** Task to complete **
Begin at the line containing "You are a computer-use" and restate it and each line after it exactly, up to and including the last line below. Leave pictures out.

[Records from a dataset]
- - - - -
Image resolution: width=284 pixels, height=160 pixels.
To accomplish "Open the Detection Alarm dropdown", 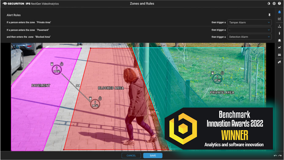I will (x=249, y=37).
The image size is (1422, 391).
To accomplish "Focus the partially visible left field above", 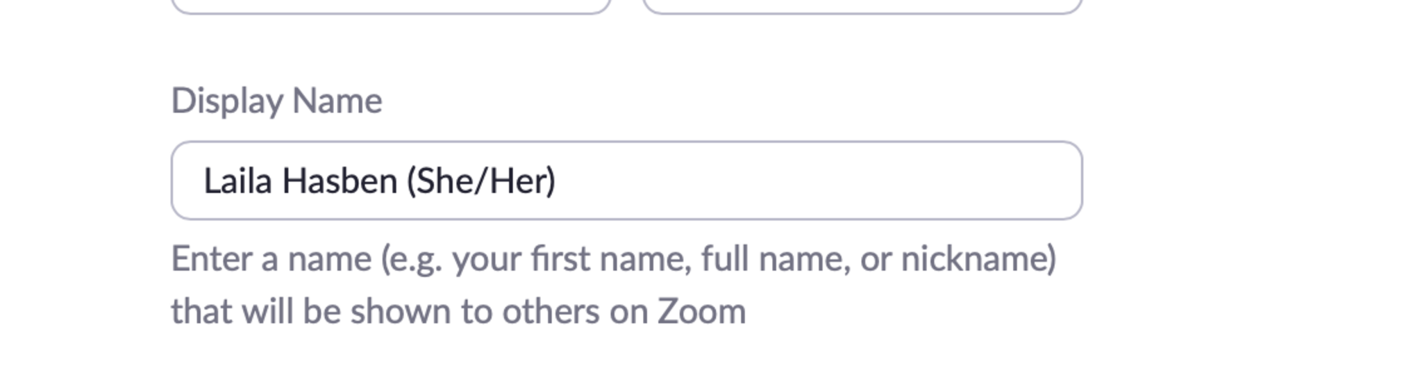I will click(x=390, y=6).
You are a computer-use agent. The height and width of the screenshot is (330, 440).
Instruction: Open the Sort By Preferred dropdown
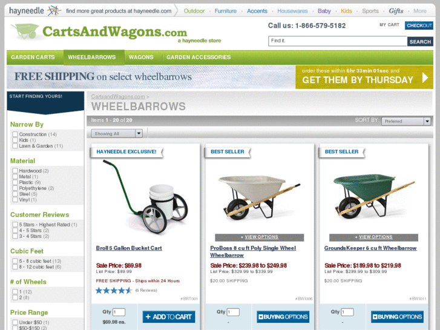tap(406, 121)
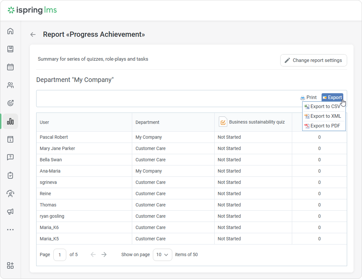Select the bar chart reports icon

click(x=10, y=121)
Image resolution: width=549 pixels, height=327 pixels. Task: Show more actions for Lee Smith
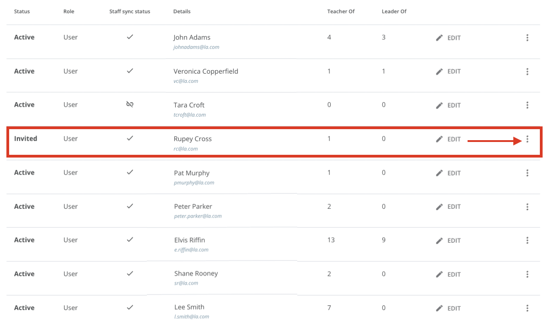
- - - - -
** Written answer **
You are a computer-use agent. The height and width of the screenshot is (330, 440).
Instruction: Open the Sort By Preferred dropdown
tap(406, 121)
Select the bar chart reports icon

click(x=10, y=121)
Image resolution: width=549 pixels, height=327 pixels. Task: Show more actions for Lee Smith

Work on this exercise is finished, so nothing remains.